» **Text excerpt**
----------
I certainly agree that the intent behind the Voice, particularly for existing indigenous activists, is to use it as a stepping stone to Truth and Treaty. I expect a move to Truth and Treaty regardless of the outcome of the referendum. If Yes wins, I think the Voice will be a body that pushes for further reforms. If No wins, I think it will be taken as evidence that the Australian people are deeply racist and ignorant (hence the need for Truth) and that Aboriginal people need a body that gives them real power (hence Treaty).
Oh, they'll try. But as I noted to AshLael, I think getting decisively defeated in a referendum (they're looking at something like 60-40 and losing five states) could well solidify consensus against them. Remember: we're not as far gone as the USA. The Greens might be close, but Labor can't get away with simply calling 60% of Australia a "basket of deplorables". Look at the ABC's referendum coverage. It's slanted as fuck, but there is a pretence of neutrality that is just not there in the US's MSM; there is clearly an editorial policy in place that they cannot explicitly say "Yes is right" and that they do have to give a fair hearing to even central examples of "No" voters. Under a Liberal government that would be expected*, but Labour's in government and Labour wants Yes to win. There are still rules in the culture war here in Australia. And the SJers have been pointing out that one of those rules is that defying a referendum is bad juju.
----------
» **Recorded information**
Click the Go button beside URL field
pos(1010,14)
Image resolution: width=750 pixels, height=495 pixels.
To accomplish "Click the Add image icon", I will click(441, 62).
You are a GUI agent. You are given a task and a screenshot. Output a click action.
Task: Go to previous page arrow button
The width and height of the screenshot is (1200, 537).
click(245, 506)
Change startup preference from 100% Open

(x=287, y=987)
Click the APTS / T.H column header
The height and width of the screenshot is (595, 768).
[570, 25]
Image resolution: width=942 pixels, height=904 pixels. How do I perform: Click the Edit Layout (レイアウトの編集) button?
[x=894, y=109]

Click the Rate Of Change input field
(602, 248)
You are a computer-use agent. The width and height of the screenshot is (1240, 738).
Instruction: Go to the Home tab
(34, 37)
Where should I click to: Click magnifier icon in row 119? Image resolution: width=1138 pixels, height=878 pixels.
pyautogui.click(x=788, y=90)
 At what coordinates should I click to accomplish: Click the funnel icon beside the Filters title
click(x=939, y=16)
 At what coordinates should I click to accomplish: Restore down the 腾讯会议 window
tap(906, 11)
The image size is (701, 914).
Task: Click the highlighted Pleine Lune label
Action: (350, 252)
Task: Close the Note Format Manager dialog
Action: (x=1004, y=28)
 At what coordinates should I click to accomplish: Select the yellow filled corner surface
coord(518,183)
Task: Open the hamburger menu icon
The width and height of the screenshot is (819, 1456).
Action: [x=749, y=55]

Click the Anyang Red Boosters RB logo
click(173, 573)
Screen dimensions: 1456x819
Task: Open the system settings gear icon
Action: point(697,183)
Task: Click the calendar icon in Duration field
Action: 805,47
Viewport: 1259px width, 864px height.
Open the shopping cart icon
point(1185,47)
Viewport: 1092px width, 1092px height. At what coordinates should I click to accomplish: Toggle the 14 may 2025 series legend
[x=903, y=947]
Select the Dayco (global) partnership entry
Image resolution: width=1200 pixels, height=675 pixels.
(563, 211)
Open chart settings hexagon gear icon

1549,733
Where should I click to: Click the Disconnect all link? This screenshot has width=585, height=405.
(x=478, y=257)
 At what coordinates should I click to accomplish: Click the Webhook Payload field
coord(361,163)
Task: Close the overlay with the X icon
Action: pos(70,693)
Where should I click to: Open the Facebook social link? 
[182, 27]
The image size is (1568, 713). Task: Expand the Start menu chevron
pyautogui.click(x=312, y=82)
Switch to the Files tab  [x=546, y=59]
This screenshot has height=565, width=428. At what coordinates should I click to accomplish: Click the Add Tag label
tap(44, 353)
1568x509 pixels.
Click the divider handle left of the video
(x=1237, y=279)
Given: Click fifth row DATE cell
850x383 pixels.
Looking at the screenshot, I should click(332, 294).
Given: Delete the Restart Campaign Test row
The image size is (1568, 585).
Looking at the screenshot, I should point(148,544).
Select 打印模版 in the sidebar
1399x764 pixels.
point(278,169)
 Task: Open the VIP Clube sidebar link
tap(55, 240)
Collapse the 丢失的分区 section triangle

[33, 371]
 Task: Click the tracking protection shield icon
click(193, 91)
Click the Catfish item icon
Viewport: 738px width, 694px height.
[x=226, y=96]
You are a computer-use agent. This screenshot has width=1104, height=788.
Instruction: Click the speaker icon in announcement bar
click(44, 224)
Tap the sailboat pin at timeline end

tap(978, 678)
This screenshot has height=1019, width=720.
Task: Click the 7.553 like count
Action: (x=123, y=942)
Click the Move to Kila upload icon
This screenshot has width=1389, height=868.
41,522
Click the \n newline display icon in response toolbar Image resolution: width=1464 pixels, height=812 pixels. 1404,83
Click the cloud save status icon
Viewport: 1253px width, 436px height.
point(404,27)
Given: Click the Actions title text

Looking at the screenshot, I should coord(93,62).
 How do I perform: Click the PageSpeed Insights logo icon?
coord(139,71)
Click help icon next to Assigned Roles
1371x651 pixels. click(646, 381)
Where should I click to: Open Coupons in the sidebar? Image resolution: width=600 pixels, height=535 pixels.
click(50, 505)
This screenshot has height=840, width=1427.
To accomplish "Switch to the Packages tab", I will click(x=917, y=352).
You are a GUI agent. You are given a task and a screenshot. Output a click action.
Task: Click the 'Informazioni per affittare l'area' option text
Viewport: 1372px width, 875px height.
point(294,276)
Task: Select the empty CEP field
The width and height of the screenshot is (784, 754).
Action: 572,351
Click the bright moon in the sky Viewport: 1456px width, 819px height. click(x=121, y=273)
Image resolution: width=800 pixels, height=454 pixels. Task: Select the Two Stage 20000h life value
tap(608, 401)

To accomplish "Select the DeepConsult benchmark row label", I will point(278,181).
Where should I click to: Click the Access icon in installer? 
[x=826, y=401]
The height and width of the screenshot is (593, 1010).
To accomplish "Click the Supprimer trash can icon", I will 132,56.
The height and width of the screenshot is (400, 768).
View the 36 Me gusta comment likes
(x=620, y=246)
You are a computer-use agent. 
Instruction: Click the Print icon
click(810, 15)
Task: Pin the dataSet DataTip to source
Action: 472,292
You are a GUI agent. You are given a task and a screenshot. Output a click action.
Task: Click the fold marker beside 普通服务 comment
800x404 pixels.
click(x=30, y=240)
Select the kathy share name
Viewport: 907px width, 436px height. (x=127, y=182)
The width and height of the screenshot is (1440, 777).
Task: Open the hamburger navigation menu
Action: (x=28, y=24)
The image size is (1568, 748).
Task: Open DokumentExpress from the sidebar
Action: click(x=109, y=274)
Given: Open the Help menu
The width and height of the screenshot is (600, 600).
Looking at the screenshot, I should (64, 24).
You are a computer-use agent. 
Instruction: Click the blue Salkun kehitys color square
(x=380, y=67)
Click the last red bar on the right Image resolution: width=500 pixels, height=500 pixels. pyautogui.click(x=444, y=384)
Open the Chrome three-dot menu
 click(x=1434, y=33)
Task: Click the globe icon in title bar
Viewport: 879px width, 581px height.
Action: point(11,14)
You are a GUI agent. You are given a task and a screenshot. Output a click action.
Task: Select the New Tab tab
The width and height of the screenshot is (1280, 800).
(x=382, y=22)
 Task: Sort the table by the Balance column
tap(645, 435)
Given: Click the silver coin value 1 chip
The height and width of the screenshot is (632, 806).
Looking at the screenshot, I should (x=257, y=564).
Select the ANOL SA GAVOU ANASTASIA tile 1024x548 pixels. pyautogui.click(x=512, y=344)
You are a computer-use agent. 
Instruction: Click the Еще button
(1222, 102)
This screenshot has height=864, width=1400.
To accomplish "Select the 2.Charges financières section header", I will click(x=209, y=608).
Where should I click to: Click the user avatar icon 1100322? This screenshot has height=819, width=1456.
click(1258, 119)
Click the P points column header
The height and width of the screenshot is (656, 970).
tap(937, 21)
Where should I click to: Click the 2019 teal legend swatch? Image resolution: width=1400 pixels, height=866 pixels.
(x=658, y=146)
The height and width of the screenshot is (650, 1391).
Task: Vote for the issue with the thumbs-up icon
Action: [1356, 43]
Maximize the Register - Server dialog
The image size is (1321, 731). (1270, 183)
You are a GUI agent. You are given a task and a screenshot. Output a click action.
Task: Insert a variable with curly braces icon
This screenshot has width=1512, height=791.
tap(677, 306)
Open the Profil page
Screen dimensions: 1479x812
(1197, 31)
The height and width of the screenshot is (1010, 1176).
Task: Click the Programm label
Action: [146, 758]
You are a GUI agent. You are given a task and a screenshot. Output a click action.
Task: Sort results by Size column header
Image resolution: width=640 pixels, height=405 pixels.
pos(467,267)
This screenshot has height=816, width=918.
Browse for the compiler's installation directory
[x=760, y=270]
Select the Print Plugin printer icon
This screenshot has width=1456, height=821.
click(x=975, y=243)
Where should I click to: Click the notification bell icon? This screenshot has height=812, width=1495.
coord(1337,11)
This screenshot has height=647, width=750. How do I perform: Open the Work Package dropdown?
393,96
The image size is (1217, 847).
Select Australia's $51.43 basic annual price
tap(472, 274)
----------
» **Work instructions**
1) Reproduce the Voice referendum discussion between "I certainly agree" and "power (hence Treaty).", inclusive.
2) Carry on the Voice referendum discussion from its last sentence.

» **Task-by-task results**
1)
I certainly agree that the intent behind the Voice, particularly for existing indigenous activists, is to use it as a stepping stone to Truth and Treaty. I expect a move to Truth and Treaty regardless of the outcome of the referendum. If Yes wins, I think the Voice will be a body that pushes for further reforms. If No wins, I think it will be taken as evidence that the Australian people are deeply racist and ignorant (hence the need for Truth) and that Aboriginal people need a body that gives them real power (hence Treaty).

2)
(NB: it's great that there are still rules, and it's bad that we're having this referendum because that frays those rules just a little more. I didn't want this, even though I did vote Labor because elections unfortunately don't give you unbundled choices. But hey, silver lining, right?)
*for non-Aussies reading this: because the ABC is a government organ. While the ABC usually is willing to criticise the government, and it's considered bad juju to fuck with its editorial policies for partisan reasons (another convention that remains in place here), there is a threshold of hostile propaganda at which the Liberals would say "fuck it" and start firing people or simply defund the whole organisation.